[文字与元素定位记录]

···

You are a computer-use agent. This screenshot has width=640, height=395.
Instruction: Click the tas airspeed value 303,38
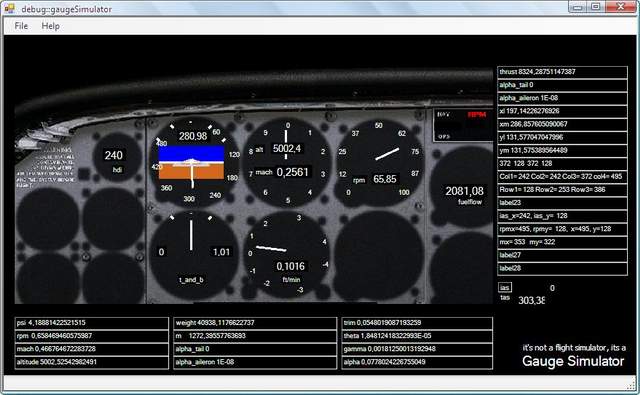pos(531,301)

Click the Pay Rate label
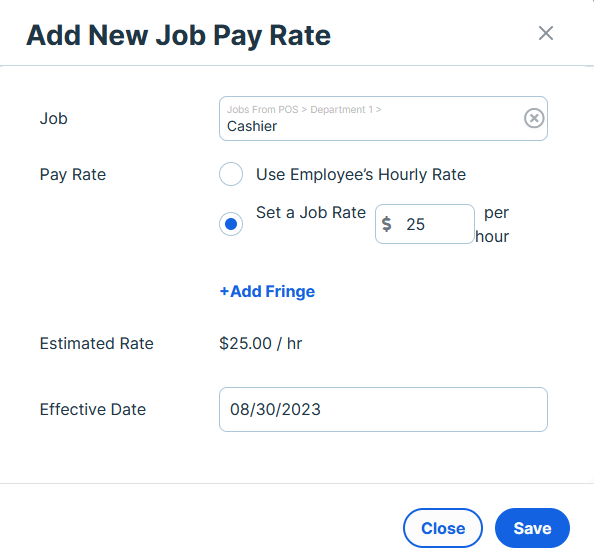point(73,175)
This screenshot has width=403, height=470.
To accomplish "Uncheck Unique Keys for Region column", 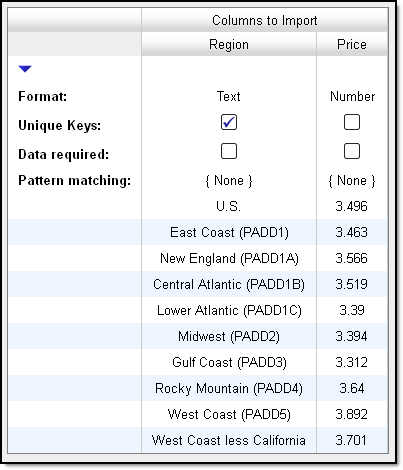I will tap(229, 122).
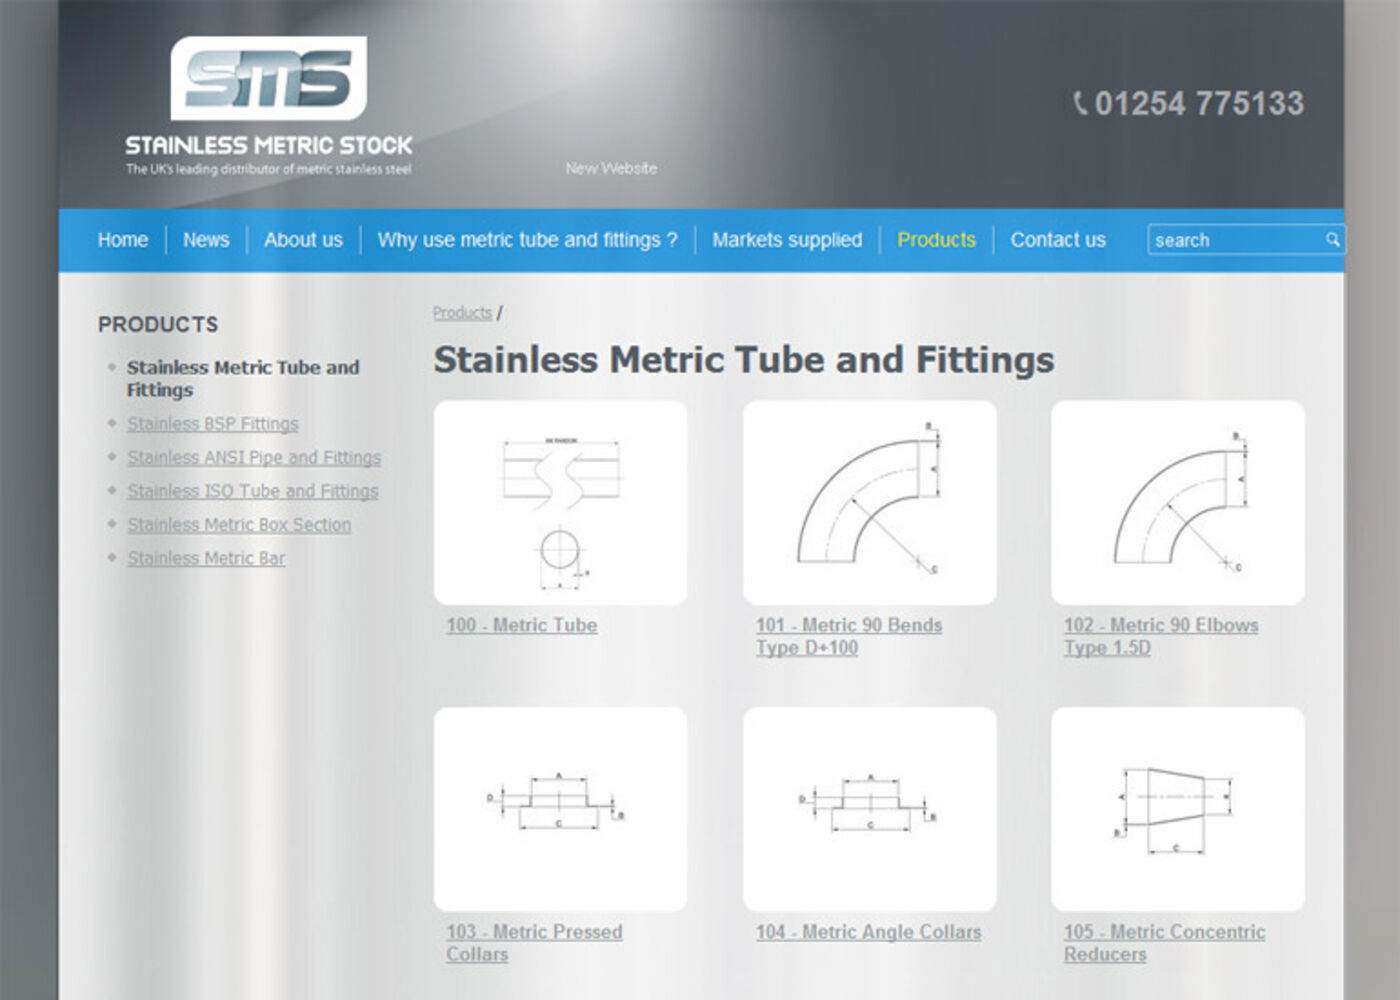1400x1000 pixels.
Task: Open the Metric Pressed Collars diagram thumbnail
Action: (x=560, y=809)
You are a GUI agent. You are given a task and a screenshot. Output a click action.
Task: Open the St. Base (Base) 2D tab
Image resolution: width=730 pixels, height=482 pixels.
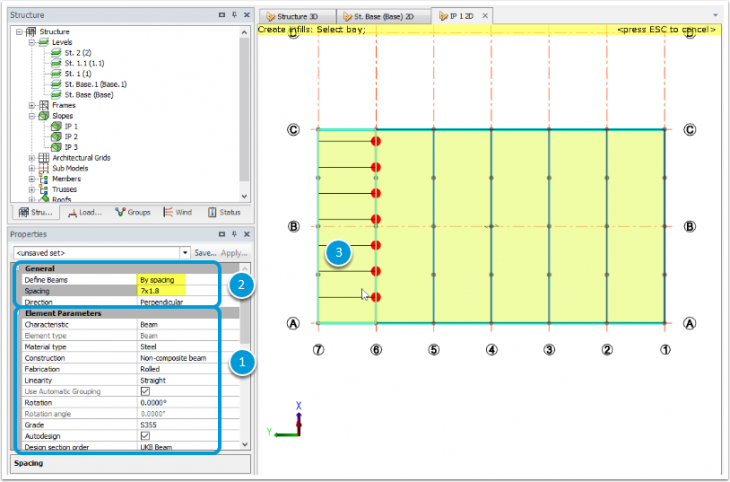384,16
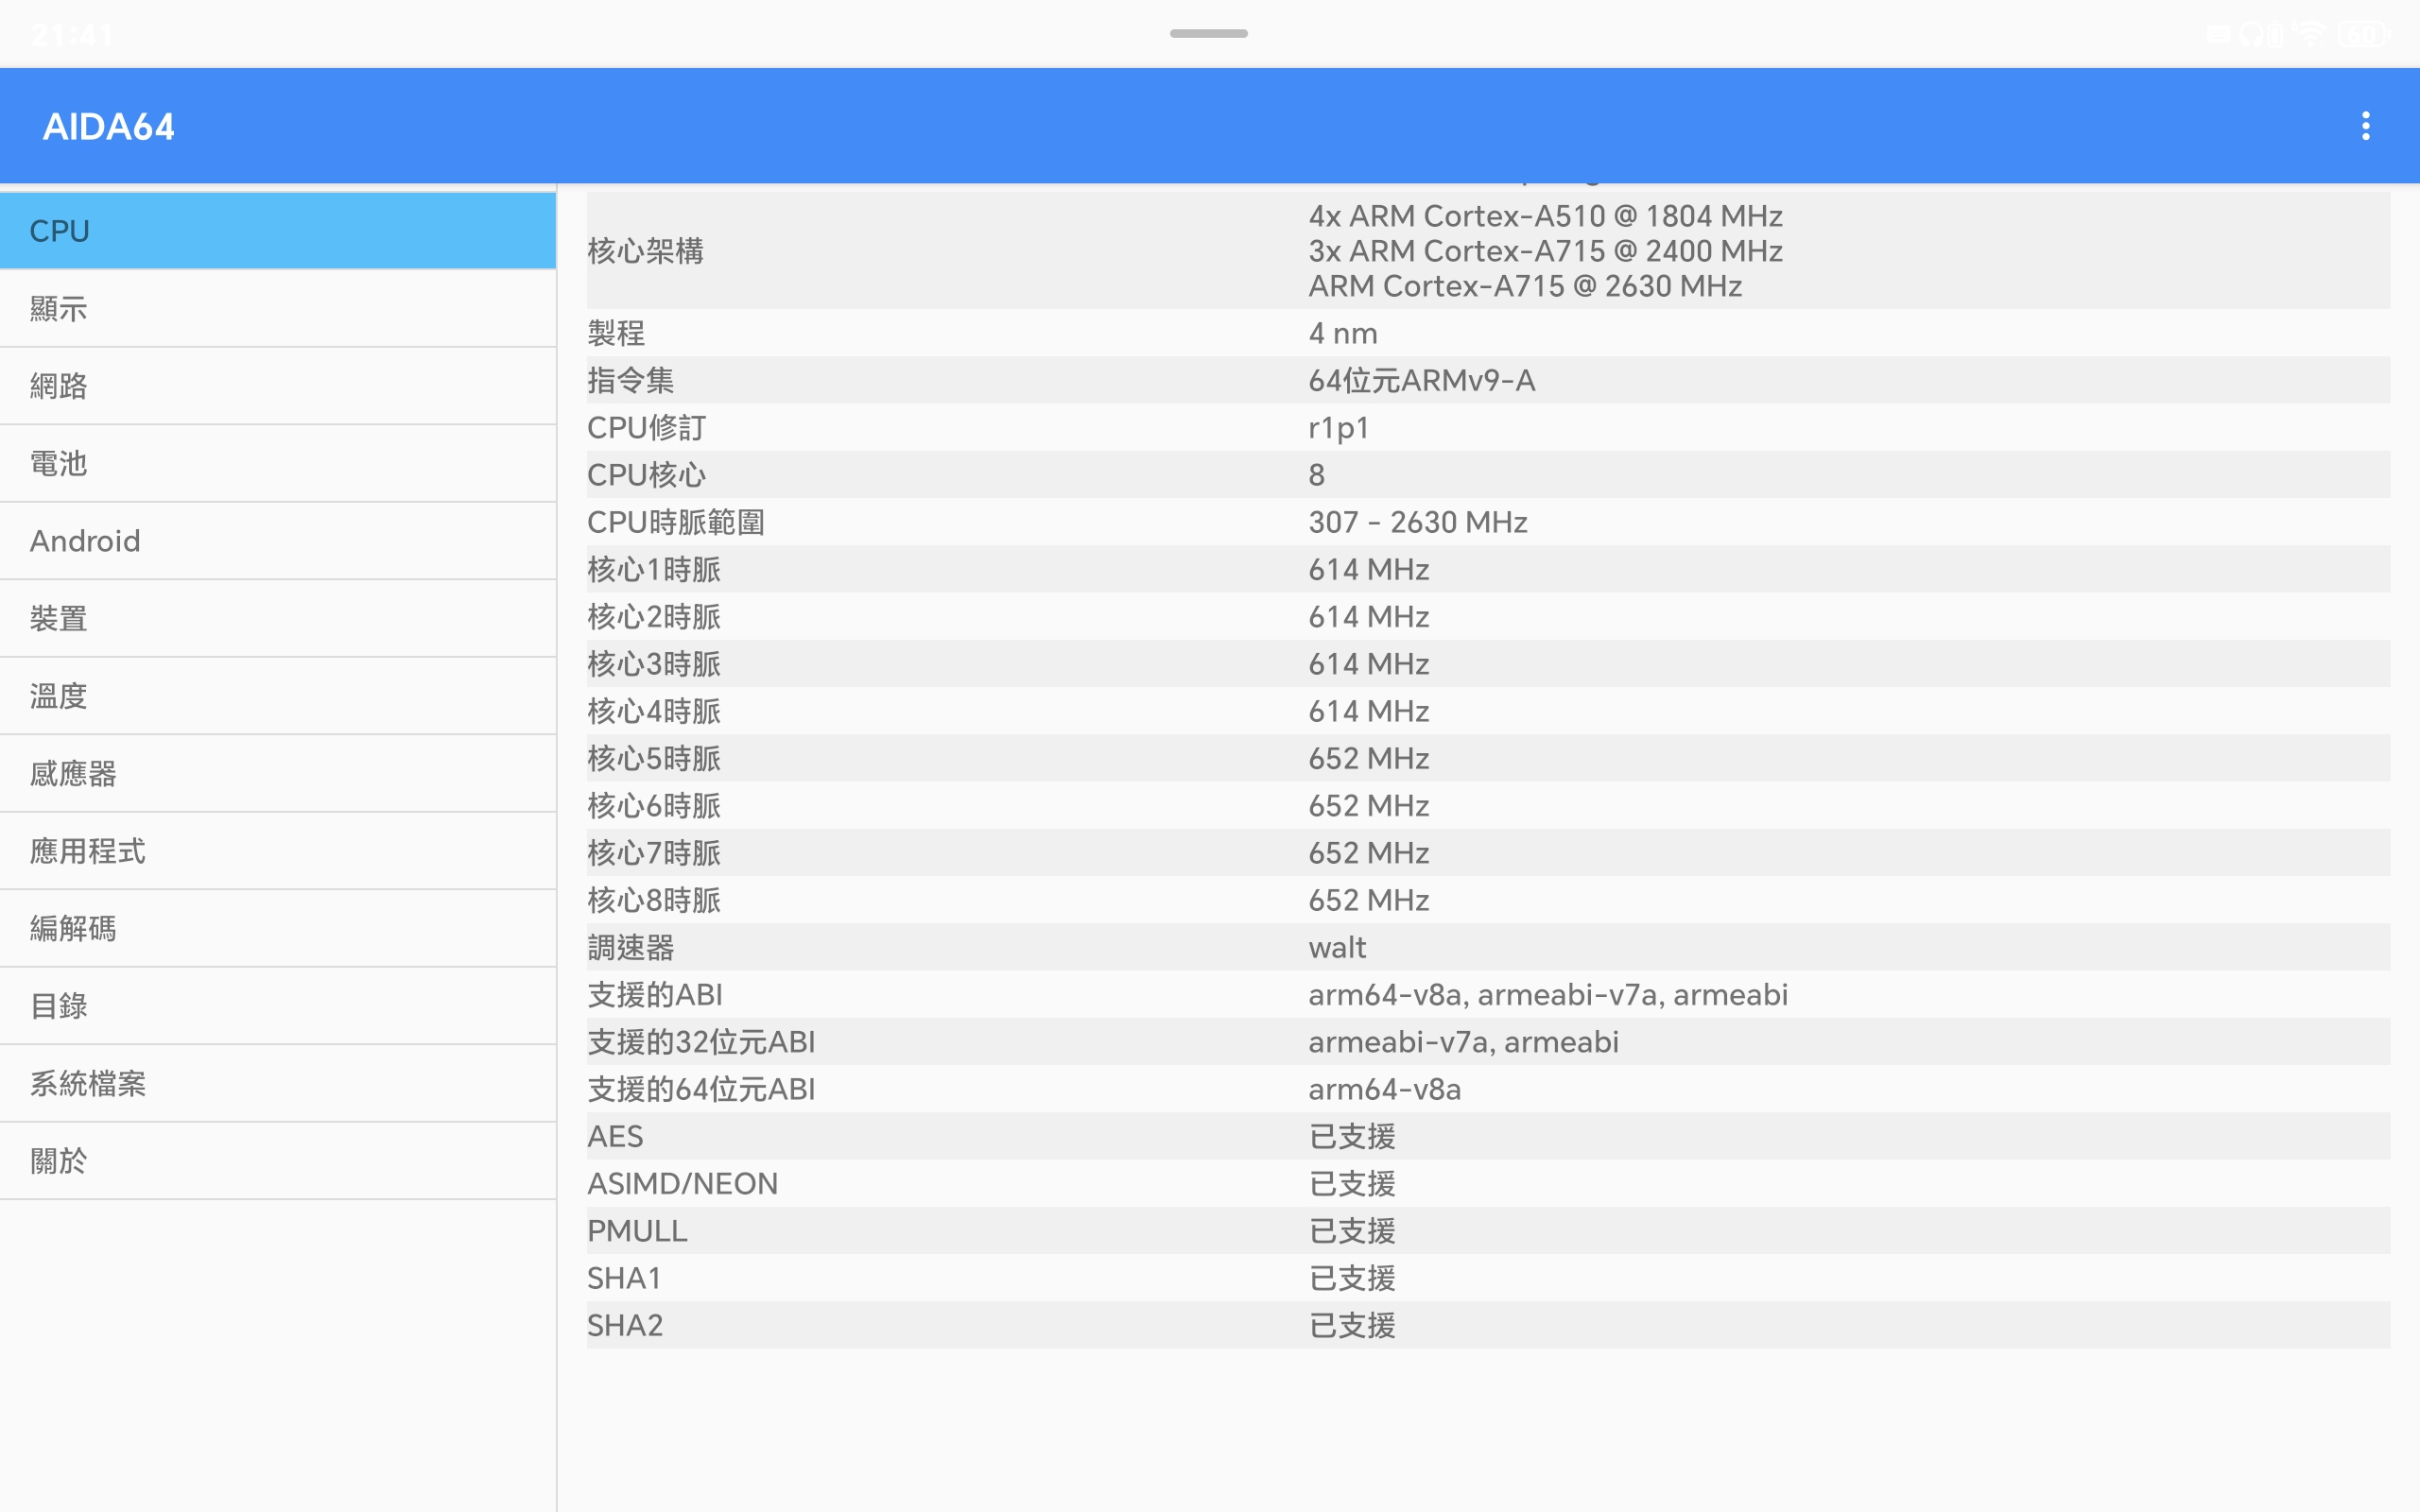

···

** 任务要求 **
从材料开头起，到包含"point(73,175)"的那一行止，首尾两行都算在内，把这些行改写成 Markdown 表格，两列分别为"序号"和"内容"，空行不列入；表中不要放图片。

** 完整答案 **
| 序号 | 内容 |
|---|---|
| 1 | You are a computer-use agent. This screenshot has width=640, height=395. |
| 2 | Instruction: Click the tas airspeed value 303,38 |
| 3 | pos(531,301) |
| 4 | Click the Pay Rate label |
| 5 | point(73,175) |